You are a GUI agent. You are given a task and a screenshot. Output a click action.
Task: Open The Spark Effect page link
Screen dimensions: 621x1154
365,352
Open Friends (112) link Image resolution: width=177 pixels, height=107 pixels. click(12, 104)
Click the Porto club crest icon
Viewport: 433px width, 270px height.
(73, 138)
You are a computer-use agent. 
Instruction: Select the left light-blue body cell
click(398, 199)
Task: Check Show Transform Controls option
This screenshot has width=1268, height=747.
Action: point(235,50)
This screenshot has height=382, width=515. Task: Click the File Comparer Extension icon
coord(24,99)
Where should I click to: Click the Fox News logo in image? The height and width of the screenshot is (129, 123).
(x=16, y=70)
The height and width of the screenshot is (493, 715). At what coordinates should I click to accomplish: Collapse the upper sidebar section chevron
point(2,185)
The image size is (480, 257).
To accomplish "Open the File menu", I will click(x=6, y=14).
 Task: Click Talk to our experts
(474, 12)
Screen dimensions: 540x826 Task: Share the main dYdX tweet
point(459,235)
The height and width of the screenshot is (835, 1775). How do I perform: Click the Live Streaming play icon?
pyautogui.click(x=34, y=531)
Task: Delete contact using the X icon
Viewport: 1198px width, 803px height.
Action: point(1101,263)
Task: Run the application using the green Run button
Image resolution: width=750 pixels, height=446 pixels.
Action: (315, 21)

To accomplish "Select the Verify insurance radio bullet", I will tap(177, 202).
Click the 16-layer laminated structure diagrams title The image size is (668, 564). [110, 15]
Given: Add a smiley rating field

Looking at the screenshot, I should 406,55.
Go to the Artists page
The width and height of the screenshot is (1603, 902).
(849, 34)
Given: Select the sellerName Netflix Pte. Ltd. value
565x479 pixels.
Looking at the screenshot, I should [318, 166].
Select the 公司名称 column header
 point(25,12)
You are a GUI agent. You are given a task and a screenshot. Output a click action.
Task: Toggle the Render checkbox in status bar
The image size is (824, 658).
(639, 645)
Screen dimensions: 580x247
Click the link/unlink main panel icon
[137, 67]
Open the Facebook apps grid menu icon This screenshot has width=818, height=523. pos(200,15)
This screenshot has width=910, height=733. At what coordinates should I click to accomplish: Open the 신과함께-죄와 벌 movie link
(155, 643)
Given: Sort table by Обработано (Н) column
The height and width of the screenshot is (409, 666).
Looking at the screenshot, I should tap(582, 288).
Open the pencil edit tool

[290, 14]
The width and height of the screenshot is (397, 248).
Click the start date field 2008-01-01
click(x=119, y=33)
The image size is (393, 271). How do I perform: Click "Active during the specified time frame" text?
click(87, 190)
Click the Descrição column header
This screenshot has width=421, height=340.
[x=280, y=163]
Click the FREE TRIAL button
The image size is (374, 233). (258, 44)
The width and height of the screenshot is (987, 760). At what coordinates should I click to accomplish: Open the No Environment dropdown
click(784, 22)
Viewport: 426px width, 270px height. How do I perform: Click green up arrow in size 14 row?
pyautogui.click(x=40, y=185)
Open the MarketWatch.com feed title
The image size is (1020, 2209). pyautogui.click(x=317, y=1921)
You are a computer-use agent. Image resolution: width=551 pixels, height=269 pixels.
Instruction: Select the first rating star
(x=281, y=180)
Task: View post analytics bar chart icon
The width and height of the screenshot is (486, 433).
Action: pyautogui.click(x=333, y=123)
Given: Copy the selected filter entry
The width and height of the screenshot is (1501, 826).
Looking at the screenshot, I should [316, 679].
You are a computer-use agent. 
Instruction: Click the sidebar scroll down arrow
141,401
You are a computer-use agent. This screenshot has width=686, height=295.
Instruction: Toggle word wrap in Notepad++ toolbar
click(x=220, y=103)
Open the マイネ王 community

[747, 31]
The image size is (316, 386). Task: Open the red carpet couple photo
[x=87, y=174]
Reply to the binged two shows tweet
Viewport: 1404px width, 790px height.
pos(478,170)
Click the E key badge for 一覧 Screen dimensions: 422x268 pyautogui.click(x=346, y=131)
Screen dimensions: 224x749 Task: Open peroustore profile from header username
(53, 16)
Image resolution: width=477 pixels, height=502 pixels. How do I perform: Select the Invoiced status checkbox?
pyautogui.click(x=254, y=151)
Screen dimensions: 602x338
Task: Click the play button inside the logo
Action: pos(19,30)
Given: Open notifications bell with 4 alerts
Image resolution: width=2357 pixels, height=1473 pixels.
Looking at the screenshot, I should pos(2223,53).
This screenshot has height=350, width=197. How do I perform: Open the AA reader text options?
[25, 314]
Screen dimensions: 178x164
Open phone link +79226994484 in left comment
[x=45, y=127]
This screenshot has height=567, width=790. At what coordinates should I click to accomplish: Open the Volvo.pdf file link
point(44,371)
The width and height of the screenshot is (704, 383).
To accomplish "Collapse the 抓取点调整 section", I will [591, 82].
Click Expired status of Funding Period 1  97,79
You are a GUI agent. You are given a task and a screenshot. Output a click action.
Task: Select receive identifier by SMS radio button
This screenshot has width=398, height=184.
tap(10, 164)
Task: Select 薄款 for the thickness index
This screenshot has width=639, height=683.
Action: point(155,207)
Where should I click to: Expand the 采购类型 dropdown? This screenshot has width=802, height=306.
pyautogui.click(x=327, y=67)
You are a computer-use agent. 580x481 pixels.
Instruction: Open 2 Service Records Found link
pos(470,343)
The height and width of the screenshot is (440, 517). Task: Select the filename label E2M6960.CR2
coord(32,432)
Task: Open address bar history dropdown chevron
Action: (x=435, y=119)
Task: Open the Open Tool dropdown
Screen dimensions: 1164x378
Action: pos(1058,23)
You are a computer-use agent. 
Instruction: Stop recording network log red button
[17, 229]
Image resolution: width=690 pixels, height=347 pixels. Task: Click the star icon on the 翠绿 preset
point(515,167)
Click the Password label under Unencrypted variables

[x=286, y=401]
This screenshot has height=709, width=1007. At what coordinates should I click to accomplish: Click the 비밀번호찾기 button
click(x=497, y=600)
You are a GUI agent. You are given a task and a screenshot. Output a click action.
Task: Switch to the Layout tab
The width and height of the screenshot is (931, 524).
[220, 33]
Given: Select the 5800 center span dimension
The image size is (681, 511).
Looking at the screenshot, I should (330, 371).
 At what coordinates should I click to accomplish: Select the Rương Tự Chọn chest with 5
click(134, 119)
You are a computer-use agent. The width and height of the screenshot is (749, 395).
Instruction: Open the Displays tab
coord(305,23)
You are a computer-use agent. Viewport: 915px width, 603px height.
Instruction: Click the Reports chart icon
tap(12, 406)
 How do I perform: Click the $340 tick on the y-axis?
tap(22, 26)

• • • •

▸ WHAT YOU SHOULD DO
Reproduce, word for word and in full, only the lines above that start at the line with "Screen dimensions: 540x826" and run through the line with "Open the Facebook", both ends included.

▸ RESPONSE AREA
Screen dimensions: 540x826 Task: Share the main dYdX tweet
point(459,235)
The height and width of the screenshot is (835, 1775). How do I perform: Click the Live Streaming play icon?
pyautogui.click(x=34, y=531)
Task: Delete contact using the X icon
Viewport: 1198px width, 803px height.
Action: point(1101,263)
Task: Run the application using the green Run button
Image resolution: width=750 pixels, height=446 pixels.
Action: (315, 21)

To accomplish "Select the Verify insurance radio bullet", I will tap(177, 202).
Click the 16-layer laminated structure diagrams title The image size is (668, 564). [110, 15]
Given: Add a smiley rating field

Looking at the screenshot, I should 406,55.
Go to the Artists page
The width and height of the screenshot is (1603, 902).
(849, 34)
Given: Select the sellerName Netflix Pte. Ltd. value
565x479 pixels.
Looking at the screenshot, I should [318, 166].
Select the 公司名称 column header
 point(25,12)
You are a GUI agent. You are given a task and a screenshot. Output a click action.
Task: Toggle the Render checkbox in status bar
The image size is (824, 658).
(639, 645)
Screen dimensions: 580x247
Click the link/unlink main panel icon
[137, 67]
Open the Facebook apps grid menu icon This screenshot has width=818, height=523. pos(200,15)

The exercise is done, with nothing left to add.